Phoenix Park, the river bottom prairie planting and library landscape were lauded and judges said the city should replicate the same type of plantings in other areas of the city.
Judges called the Angel of Hope garden a “moving sacred place where loved ones’ memories are honored.” Judges said the garden is elegant and serene.
Washington was encouraged to explore community gardens and to establish a main site for a community garden. Judges also suggested planting a period-style kitchen garden at the Koh-mueller House.
Judges commented on the “well designed and planted native trees and shrub demonstration garden” at the Water Tower Park.
“This brilliant space is an asset to the community; residents can come here year round to look at the different species to help them decide what trees and shrubs to plant.”
Judges complimented the Rotary Riverfront Trail.
They said Washington’s tree guide is “the best tree guide we have seen” and said it should serve as a model for other communities.
Phoenix Park was given praise as a “gem” to the community.
Environmental efforts include sustainability practices, recycling, policies and bylaws, sustainable development strategies and many other environmental standards.
Judges said it is impressive that Washington has a high level of involvement in environment and sustainable practices.
They commented positively on the wastewater treatment plant, recycling centers and green waste containers given to residents.
The judges also patted Washington on the back for its preservation of historic buildings and with its green landscape practices.

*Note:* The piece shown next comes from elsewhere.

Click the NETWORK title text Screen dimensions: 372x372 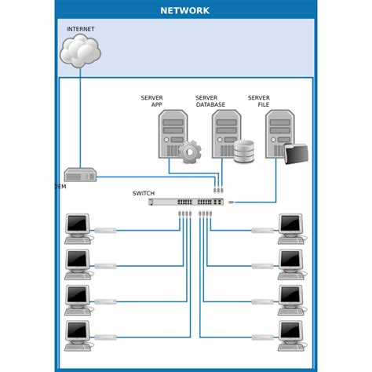(185, 11)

Judges commented that Washington does an incredible job of celebrating its history through the preservation of its buildings and the effective placement of monuments.
Judges were pleased that there are six historic districts on the National Register of Historic Places.

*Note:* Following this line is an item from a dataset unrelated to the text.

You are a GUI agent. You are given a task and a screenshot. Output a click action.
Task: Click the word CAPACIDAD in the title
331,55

They liked that the historical society operates a museum. Judges commended volunteers responsible for maintaining Krog Park.
“The overall impression of Washington is of a clean city where everyone — municipal government, businesses and residents — are all dedicated to creating beauty with plants, presering beauty in their historic buildings and proudly working together to accomplish miracles in their city,” the report reads.
Volunteerism in the community was praised time and again in the document.
The full evaluation will be added to the Washington in Bloom website. A link can be found on the city’s website, ci.washington.mo.us under the “America in Bloom and Washington in Bloom” heading.